BEGIN Data section

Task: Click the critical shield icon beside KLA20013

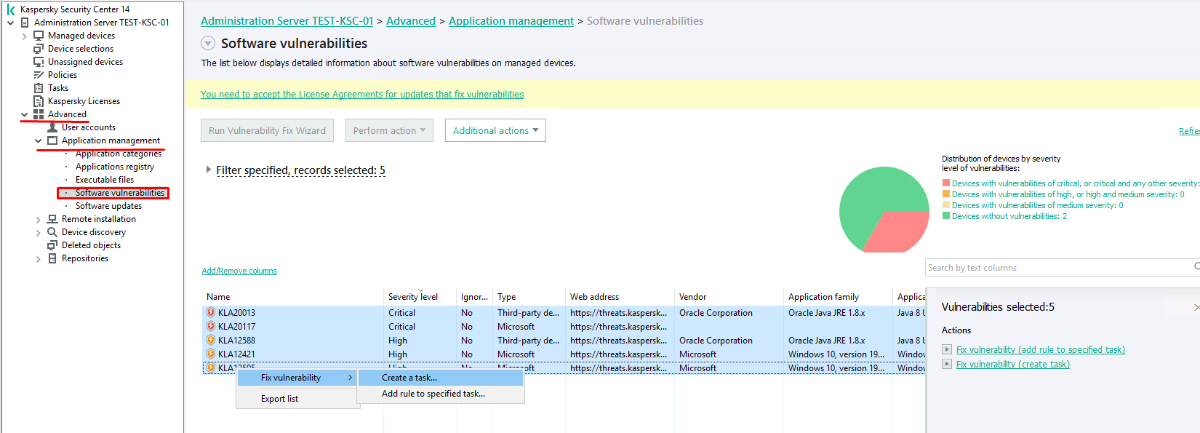Action: (x=211, y=313)
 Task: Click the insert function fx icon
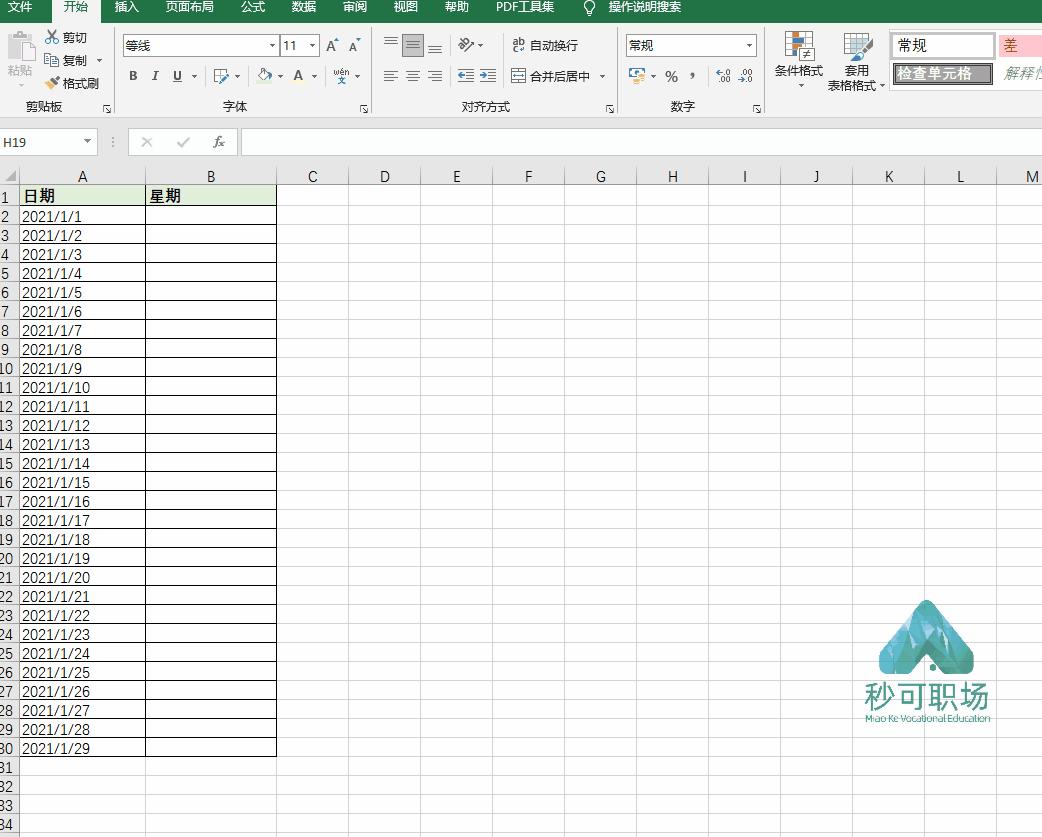pyautogui.click(x=219, y=142)
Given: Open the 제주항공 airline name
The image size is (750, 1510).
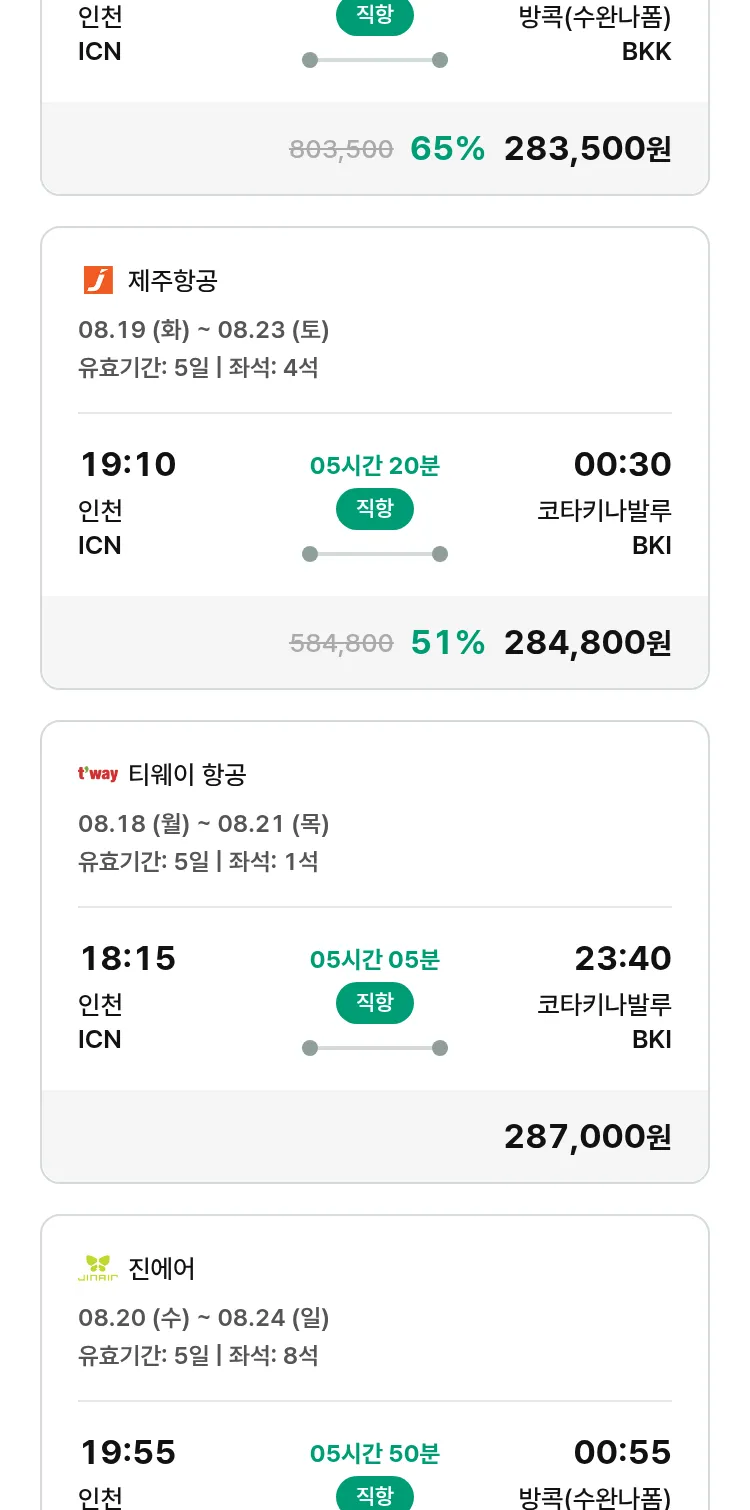Looking at the screenshot, I should (173, 281).
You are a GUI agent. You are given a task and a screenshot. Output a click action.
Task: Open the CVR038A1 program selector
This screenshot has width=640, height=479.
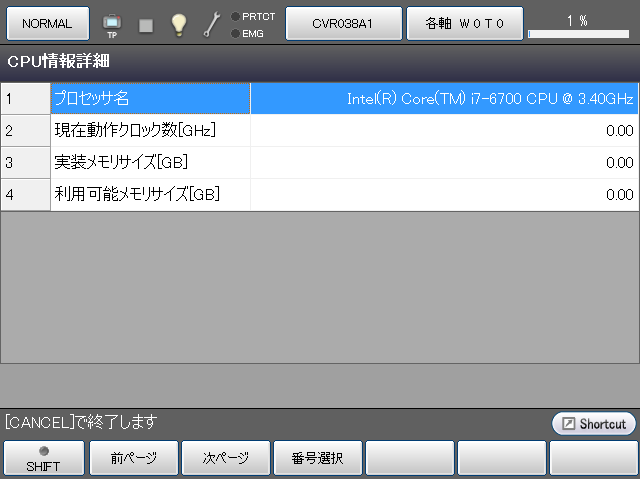pyautogui.click(x=343, y=23)
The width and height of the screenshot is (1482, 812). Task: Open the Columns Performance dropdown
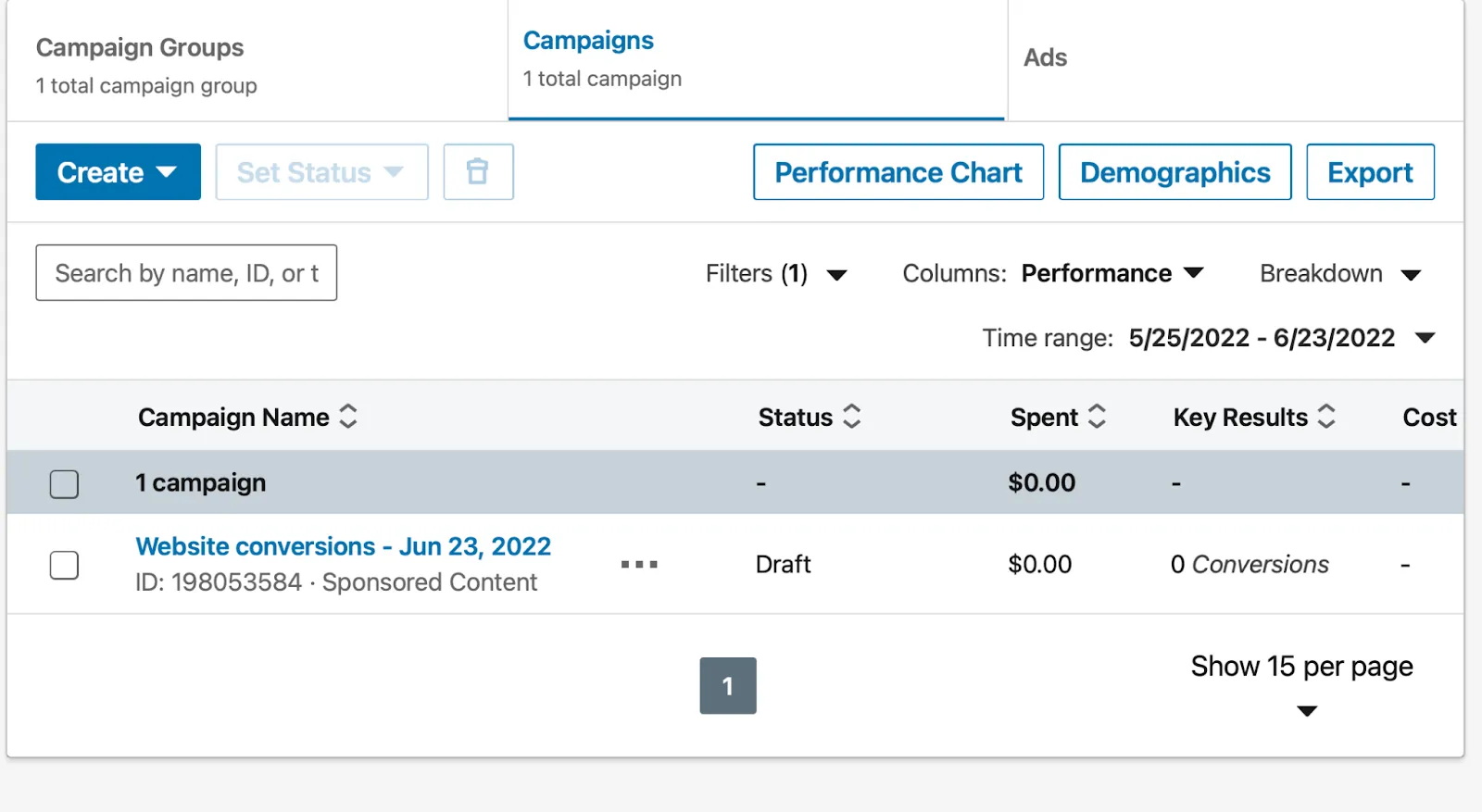tap(1112, 274)
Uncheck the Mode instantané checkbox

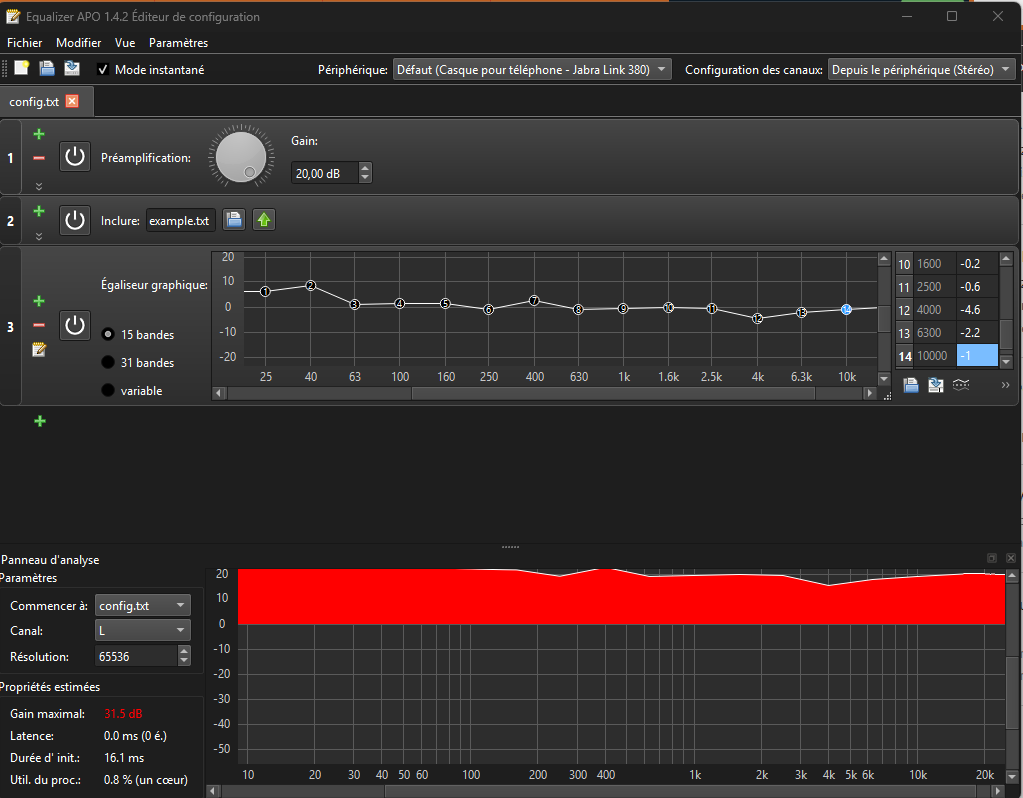[103, 70]

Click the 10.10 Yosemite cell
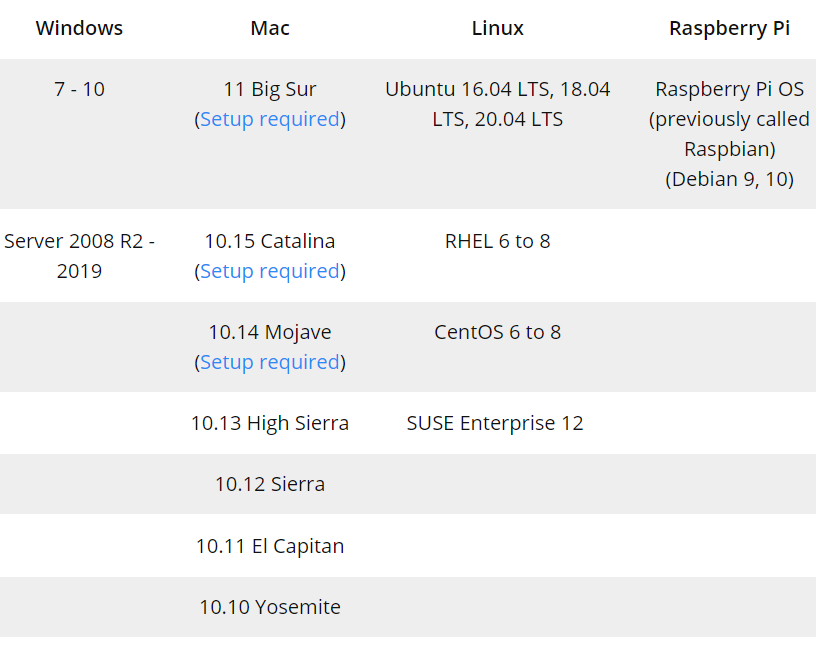[270, 607]
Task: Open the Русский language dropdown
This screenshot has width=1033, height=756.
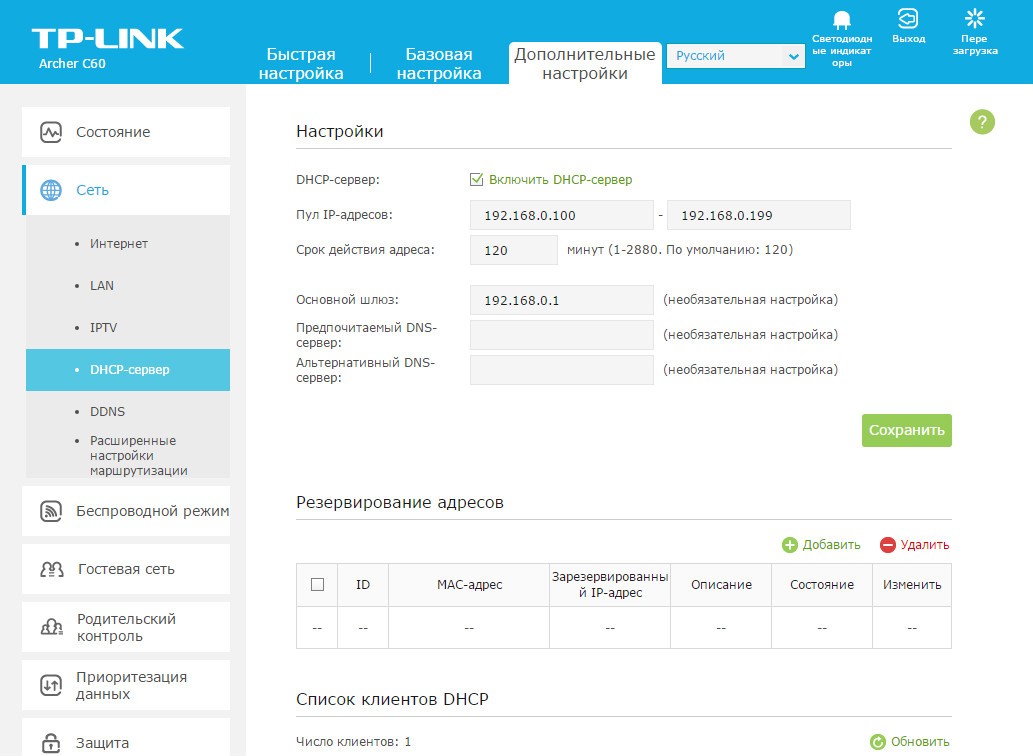Action: coord(735,57)
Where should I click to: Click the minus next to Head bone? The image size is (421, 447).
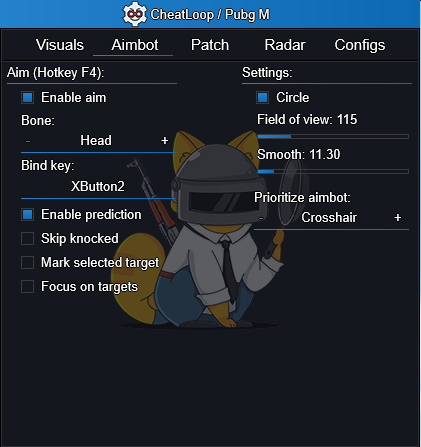pos(28,141)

END Data section

> Problem to solve:
From the first line to the last, write out the data exactly, dropping any pictures.

> Solution:
Task: Click the critical shield icon beside KLA20013

Action: (x=211, y=313)
 Task: Click the insert function fx icon
pyautogui.click(x=219, y=142)
Given: Open the 제주항공 airline name
The image size is (750, 1510).
Looking at the screenshot, I should (173, 281).
You are a GUI agent. You are given a task and a screenshot. Output a click action.
Task: Open the CVR038A1 program selector
This screenshot has width=640, height=479.
pyautogui.click(x=343, y=23)
The width and height of the screenshot is (1482, 812). Task: Open the Columns Performance dropdown
tap(1112, 274)
Uncheck the Mode instantané checkbox

[103, 70]

Click the 10.10 Yosemite cell
[270, 607]
Task: Open the Русский language dropdown
This screenshot has width=1033, height=756.
Action: coord(735,57)
Where should I click to: Click the minus next to Head bone? The image size is (421, 447).
pos(28,141)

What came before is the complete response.